━━━━━ Extract to read

Chelsea-based nationwide resource aims to provide one-stop resource shopping

Annexing new space in the same building as its headquarters, the AFA is expanding its already existing programs and creating new courses.

“Especially as the disease continues to not have a cure, we’re looking for ways to provide meaningful interventions so that individuals who are living with this illness have quality of life,” Fogel said. “This is just the next course.”

The classroom will be especially ideal for the AFA’s monthly six-hour dementia care training.

“We’ve got this beautiful, comfortable classroom,” Fogel said. “[The training] used to be in our conference room, so now we’re able to more than double the size of professionals we can train.”

During the training, professional and familial caregivers alike receive information about understanding the illness, communication techniques, and strategies for patients from professional self-care to end-of-life care.

“We’re able to offer a lot more programming, and we’re getting a chance to be more creative in our programming,” Lauren Snedeker, one of the AFA’s licensed social workers, said.

In a new “Coffee Talk” series, the AFA will tackle issues around mental health and women in caregiving. Evening workshops, called the “Sunset Series,” will offer workshops for professional development and education. The foundation is also in the middle of developing art therapy, pet therapy, and dance therapy classes.

Fogel believes that networking is the most critical component of the AFA’s ability to serve trainees.

“Because we want folks to realize that, ‘I’m not just a social worker who’s here to get my continuing education. I’m a social worker who is a mom and a sister, and I really like to cook and craft,’” she explained.

━━━━━━━━━━
━━━━━ Data below

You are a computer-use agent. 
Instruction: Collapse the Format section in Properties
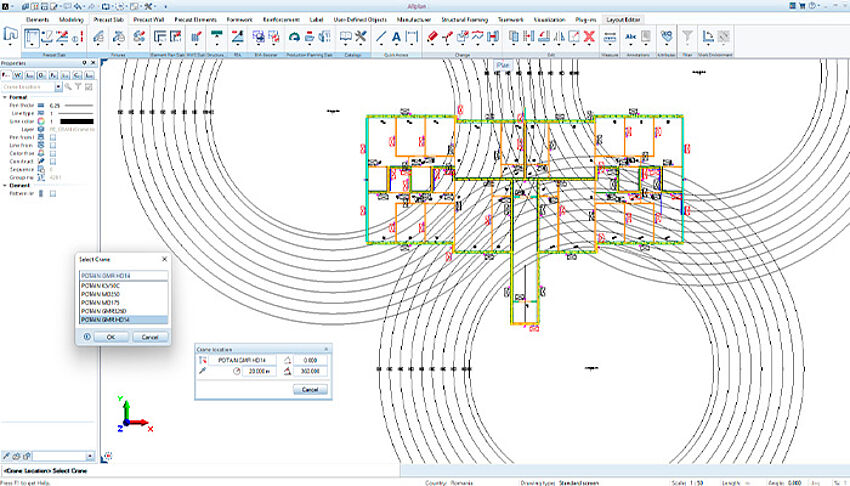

━━━━━━━━━━

## Problems and tasks
- 1) According to the article on the AFA's expanded space, how often is the six-hour dementia care training held?
- 2) Transcribe part of the article on the AFA's expanded space, starting at the words "Chelsea-based nationwide resource" and ending after the words "creating new courses.".

## Answer section
- 1) Monthly.

- 2)
Chelsea-based nationwide resource aims to provide one-stop resource shopping

Annexing new space in the same building as its headquarters, the AFA is expanding its already existing programs and creating new courses.